RECORDS TO PROCESS.
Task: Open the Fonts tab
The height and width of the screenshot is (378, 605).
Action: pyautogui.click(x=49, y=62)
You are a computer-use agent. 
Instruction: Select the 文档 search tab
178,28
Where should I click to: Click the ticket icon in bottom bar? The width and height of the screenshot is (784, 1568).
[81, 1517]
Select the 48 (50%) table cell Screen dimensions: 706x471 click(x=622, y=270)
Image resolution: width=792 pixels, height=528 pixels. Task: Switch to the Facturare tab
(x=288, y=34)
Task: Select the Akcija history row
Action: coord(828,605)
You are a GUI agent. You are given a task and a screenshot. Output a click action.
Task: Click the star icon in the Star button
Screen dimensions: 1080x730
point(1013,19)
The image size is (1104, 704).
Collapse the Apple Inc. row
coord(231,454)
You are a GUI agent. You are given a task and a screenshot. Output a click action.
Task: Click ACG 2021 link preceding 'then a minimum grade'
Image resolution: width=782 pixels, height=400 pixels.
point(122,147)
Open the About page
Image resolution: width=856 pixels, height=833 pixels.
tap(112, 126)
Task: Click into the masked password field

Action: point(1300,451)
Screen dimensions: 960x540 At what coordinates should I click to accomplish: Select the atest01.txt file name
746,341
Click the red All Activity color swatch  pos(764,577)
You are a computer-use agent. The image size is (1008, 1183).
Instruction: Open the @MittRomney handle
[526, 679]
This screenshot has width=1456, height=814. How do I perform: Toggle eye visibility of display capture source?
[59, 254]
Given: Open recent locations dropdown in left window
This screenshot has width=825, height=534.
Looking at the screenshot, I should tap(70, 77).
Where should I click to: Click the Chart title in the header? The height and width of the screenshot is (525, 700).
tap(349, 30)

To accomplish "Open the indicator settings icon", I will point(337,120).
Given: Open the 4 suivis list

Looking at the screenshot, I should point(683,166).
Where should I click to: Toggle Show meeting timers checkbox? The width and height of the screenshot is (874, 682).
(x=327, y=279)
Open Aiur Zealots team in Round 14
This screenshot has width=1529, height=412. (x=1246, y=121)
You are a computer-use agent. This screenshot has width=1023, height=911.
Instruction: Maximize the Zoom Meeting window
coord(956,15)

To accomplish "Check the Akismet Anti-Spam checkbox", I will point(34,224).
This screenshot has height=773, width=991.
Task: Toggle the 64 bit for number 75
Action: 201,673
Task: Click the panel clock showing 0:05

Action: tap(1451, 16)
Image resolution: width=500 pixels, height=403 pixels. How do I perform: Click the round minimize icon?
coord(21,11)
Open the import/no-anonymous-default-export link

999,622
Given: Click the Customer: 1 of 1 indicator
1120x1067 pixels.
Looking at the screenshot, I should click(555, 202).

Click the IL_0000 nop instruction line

WHAT YOU ARE ASKED TO DO. Copy exactly the line that contains "You are a computer-use agent. The" and all lines after it in the listing above, through the final line, and nothing else.

ANSWER TO THE PROBLEM.
You are a computer-use agent. The image size is (1008, 1183).
Instruction: Open the @MittRomney handle
[526, 679]
This screenshot has width=1456, height=814. How do I perform: Toggle eye visibility of display capture source?
[59, 254]
Given: Open recent locations dropdown in left window
This screenshot has width=825, height=534.
Looking at the screenshot, I should tap(70, 77).
Where should I click to: Click the Chart title in the header? The height and width of the screenshot is (525, 700).
tap(349, 30)

To accomplish "Open the indicator settings icon", I will point(337,120).
Given: Open the 4 suivis list

Looking at the screenshot, I should point(683,166).
Where should I click to: Toggle Show meeting timers checkbox? The width and height of the screenshot is (874, 682).
(x=327, y=279)
Open Aiur Zealots team in Round 14
This screenshot has width=1529, height=412. (x=1246, y=121)
You are a computer-use agent. This screenshot has width=1023, height=911.
Instruction: Maximize the Zoom Meeting window
coord(956,15)

To accomplish "Check the Akismet Anti-Spam checkbox", I will point(34,224).
This screenshot has height=773, width=991.
Task: Toggle the 64 bit for number 75
Action: 201,673
Task: Click the panel clock showing 0:05

Action: tap(1451, 16)
Image resolution: width=500 pixels, height=403 pixels. How do I perform: Click the round minimize icon?
coord(21,11)
Open the import/no-anonymous-default-export link

999,622
Given: Click the Customer: 1 of 1 indicator
1120x1067 pixels.
Looking at the screenshot, I should click(555, 202).

Click the IL_0000 nop instruction line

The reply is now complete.